O Ministério da Saúde reuniu uma equipe emergencial para reforçar o atendimento na base polo de Surucucu, na Terra Indígena Yanomami, em Roraima. A iniciativa, divulgada na última quarta-feira (18 de fevereiro de 2026), é uma resposta do Governo Federal ao aumento das infecções por coqueluche entre crianças da região, que já soma oito casos e três óbitos. De acordo com informações da Agência Brasil, a equipe chegou à região na última segunda-feira (16 de fevereiro). Surucucu é uma das principais bases de atendimento no território yanomami, localizado no norte de Roraima, área de difícil acesso e com comunidades espalhadas por grandes distâncias.
Quais são as medidas adotadas pelo governo?
A equipe enviada pelo Ministério da Saúde foi acompanhada por especialistas do Programa de Treinamento em Epidemiologia Aplicada aos Serviços do SUS, com experiência na contenção de surtos. O grupo atuará em conjunto com o Distrito Sanitário Especial Indígena (Dsei) Yanomami, que já estava em Surucucu realizando coletas de material e trabalhos de prevenção. Os Dseis são estruturas do SUS voltadas ao atendimento de saúde dos povos indígenas. Ao todo, 50 profissionais vão reforçar a prevenção de novos casos e a assistência local.
- Vacinação como principal meio de prevenção
- Tratamento das crianças infectadas em hospitais de Boa Vista
- Investigação e acompanhamento de casos suspeitos
Como está a situação da saúde na TI Yanomami?
Em 2023, o Governo Federal decretou estado de emergência na Terra Indígena Yanomami devido ao alto índice de desnutrição, malária e mortes por causas diversas. Desde então, foram instituídas ações para combater a crise sanitária, resultante do garimpo ilegal. Medidas como o fechamento de garimpos ilegais e a destinação de recursos para controle do espaço aéreo foram tomadas, além de ações para despoluição dos rios e construção de unidades especializadas de saúde.

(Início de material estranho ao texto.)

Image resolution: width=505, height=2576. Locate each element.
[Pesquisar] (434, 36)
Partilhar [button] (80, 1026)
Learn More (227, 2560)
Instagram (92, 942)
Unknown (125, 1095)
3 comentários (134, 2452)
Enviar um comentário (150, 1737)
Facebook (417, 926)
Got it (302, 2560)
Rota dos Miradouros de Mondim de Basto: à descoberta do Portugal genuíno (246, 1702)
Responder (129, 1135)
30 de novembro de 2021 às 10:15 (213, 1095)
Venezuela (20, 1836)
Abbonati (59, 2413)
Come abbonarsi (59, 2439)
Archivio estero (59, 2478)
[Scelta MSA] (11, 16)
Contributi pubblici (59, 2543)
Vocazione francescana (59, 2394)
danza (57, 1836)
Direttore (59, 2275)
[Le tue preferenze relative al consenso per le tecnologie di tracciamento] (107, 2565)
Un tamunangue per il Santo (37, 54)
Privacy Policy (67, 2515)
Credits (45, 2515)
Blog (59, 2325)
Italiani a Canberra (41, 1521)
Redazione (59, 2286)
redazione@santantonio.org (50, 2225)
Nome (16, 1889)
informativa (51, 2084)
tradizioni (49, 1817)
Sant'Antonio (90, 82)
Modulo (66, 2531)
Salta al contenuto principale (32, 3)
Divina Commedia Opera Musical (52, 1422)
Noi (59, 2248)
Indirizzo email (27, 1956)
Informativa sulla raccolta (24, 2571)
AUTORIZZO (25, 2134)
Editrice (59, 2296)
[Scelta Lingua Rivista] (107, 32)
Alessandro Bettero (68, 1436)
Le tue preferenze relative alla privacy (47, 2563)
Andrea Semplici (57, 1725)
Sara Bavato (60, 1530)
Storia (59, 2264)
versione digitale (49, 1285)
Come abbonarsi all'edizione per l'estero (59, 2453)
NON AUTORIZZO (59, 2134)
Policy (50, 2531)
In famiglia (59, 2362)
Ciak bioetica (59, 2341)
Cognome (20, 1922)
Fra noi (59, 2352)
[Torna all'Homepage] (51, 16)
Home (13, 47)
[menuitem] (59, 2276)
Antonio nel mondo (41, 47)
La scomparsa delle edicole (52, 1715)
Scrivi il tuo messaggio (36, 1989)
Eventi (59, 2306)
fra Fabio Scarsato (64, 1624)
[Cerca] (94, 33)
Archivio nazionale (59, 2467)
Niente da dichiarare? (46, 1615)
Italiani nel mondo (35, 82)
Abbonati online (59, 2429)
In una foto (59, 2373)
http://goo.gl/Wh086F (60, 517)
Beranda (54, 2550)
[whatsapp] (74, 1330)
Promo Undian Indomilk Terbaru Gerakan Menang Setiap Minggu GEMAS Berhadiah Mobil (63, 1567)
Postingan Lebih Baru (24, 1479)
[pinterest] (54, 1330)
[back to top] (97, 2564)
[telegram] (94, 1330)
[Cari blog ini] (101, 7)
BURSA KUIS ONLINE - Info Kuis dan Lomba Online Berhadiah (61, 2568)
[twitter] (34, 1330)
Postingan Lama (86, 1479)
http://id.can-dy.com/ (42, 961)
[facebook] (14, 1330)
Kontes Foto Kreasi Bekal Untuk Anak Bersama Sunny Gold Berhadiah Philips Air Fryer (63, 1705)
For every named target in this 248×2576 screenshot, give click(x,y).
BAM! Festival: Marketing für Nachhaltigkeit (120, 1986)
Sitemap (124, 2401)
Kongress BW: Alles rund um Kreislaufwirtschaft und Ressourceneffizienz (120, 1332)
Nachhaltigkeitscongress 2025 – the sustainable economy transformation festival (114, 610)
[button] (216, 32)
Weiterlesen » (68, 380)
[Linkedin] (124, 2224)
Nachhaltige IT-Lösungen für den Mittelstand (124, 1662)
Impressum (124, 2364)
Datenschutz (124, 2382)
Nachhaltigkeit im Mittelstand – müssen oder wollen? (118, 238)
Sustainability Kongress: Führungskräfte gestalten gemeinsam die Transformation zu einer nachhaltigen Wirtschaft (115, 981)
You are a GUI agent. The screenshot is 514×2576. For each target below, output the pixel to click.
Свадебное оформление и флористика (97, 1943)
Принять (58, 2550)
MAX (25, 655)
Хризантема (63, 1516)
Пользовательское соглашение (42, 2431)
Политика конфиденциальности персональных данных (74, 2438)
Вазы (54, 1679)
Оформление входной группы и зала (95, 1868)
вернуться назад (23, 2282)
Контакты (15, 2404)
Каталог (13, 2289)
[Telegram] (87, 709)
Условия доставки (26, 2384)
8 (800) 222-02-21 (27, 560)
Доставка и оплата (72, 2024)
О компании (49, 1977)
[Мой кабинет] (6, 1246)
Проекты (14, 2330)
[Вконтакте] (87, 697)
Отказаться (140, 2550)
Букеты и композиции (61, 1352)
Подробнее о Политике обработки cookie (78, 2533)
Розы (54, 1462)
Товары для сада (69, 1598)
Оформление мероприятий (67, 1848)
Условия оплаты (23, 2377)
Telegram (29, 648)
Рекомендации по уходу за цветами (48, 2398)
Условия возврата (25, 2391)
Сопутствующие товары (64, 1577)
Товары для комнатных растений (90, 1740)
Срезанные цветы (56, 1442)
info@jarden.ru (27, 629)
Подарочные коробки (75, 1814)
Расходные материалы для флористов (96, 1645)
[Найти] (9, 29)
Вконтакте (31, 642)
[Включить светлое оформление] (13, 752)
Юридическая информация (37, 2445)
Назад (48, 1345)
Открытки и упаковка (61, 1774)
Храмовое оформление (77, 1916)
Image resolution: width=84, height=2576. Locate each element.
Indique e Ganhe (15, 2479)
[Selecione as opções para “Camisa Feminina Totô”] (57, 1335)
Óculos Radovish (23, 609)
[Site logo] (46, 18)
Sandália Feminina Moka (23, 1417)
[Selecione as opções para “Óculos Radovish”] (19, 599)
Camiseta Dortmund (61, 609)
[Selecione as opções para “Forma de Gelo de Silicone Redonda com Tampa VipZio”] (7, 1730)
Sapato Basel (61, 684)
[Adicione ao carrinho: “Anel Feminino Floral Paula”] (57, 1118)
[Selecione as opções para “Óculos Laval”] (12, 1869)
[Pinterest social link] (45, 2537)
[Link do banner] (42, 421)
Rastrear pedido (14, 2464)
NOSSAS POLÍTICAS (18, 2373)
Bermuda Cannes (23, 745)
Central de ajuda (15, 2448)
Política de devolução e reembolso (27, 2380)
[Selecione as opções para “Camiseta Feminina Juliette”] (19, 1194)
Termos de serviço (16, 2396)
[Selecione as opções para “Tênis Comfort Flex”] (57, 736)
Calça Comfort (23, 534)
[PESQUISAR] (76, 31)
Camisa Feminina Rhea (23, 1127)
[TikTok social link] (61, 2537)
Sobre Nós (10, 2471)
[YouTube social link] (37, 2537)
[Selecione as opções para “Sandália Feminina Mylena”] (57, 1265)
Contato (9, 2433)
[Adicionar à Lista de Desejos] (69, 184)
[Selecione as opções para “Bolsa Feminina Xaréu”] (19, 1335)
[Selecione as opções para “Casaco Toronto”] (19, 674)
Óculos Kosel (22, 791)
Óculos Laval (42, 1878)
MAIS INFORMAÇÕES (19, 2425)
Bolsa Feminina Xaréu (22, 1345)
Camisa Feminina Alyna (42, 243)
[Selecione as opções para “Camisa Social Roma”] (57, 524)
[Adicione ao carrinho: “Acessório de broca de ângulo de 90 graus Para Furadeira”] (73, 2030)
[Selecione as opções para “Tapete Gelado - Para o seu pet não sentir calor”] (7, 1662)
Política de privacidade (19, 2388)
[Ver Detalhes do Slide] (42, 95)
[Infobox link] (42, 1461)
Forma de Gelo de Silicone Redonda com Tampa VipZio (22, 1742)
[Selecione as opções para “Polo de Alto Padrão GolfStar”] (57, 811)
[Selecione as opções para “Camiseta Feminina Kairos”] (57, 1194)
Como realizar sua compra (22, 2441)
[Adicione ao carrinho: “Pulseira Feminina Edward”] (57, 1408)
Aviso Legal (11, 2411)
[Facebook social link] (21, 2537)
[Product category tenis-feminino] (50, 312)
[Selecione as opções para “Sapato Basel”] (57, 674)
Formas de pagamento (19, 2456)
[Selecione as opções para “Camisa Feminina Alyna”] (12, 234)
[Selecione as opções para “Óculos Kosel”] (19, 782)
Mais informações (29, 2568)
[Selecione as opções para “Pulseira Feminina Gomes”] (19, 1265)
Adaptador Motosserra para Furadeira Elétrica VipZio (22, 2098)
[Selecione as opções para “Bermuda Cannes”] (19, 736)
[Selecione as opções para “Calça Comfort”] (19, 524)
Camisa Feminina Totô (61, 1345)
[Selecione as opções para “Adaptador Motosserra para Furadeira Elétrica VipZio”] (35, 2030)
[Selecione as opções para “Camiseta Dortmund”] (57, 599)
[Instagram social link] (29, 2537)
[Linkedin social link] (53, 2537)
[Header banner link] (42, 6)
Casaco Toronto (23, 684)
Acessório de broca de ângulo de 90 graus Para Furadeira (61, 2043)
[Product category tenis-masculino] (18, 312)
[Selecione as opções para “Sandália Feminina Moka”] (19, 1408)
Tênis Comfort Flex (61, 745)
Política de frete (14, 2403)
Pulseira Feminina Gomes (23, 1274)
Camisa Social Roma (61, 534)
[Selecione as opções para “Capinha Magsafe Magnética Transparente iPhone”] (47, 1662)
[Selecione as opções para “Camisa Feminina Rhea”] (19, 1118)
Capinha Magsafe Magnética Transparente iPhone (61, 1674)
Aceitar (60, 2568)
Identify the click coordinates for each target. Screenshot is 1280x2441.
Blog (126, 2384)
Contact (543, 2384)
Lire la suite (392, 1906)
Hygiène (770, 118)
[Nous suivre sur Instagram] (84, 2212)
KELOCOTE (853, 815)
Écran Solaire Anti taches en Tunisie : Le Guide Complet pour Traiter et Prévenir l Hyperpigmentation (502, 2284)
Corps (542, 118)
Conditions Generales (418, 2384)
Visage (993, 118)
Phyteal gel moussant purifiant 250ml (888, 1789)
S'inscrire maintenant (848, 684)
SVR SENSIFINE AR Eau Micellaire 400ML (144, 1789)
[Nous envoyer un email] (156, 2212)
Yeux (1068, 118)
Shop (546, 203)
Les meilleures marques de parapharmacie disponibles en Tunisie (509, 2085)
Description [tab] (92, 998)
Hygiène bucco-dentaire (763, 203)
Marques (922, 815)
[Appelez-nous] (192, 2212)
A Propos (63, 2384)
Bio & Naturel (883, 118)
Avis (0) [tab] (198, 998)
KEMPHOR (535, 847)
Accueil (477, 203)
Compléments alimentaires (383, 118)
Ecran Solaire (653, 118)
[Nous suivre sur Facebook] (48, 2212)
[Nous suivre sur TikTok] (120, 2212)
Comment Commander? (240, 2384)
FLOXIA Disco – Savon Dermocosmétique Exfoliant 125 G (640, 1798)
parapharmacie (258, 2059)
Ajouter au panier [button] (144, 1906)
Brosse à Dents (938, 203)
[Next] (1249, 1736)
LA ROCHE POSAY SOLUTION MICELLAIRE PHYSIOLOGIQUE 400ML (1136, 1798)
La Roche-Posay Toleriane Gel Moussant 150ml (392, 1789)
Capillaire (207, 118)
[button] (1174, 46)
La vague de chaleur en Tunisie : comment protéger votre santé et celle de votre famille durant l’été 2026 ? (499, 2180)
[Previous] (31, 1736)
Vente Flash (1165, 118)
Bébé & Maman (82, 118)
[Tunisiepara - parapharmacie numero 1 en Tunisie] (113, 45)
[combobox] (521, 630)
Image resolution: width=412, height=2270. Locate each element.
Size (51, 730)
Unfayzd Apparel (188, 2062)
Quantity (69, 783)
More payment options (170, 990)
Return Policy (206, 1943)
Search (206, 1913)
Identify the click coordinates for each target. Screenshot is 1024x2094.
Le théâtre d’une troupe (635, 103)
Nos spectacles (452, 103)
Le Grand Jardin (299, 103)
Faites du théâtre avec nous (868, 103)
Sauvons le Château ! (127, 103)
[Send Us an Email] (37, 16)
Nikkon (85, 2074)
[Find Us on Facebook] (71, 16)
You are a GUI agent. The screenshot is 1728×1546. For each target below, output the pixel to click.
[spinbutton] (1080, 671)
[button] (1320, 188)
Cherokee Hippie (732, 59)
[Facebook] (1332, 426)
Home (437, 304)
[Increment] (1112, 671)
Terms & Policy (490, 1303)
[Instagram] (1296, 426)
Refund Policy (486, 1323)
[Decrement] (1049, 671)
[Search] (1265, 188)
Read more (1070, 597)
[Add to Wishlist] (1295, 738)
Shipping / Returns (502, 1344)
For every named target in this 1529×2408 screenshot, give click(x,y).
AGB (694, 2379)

Quais são os desafios enfrentados?
Apesar das melhorias, lideranças indígenas reforçam que ainda existem muitos desafios a serem ultrapassados. Com uma população de mais de 30 mil pessoas e cerca de 376 comunidades, a TI Yanomami é o maior território indígena do país. Desde a decretação do estado de emergência, a mortalidade na região caiu 27,6%, segundo dados de 2025 do Ministério da Saúde.